(Problem to work on): Reproduce every one of the following rows word for word, keeping each line unchanged.

(Dataset extract):
>> START

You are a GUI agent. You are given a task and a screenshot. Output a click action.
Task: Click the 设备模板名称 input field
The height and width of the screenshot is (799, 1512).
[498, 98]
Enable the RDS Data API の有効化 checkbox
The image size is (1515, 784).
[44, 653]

>> END

(Finished task):
You are a GUI agent. You are given a task and a screenshot. Output a click action.
Task: Click the 设备模板名称 input field
The height and width of the screenshot is (799, 1512).
[498, 98]
Enable the RDS Data API の有効化 checkbox
The image size is (1515, 784).
[44, 653]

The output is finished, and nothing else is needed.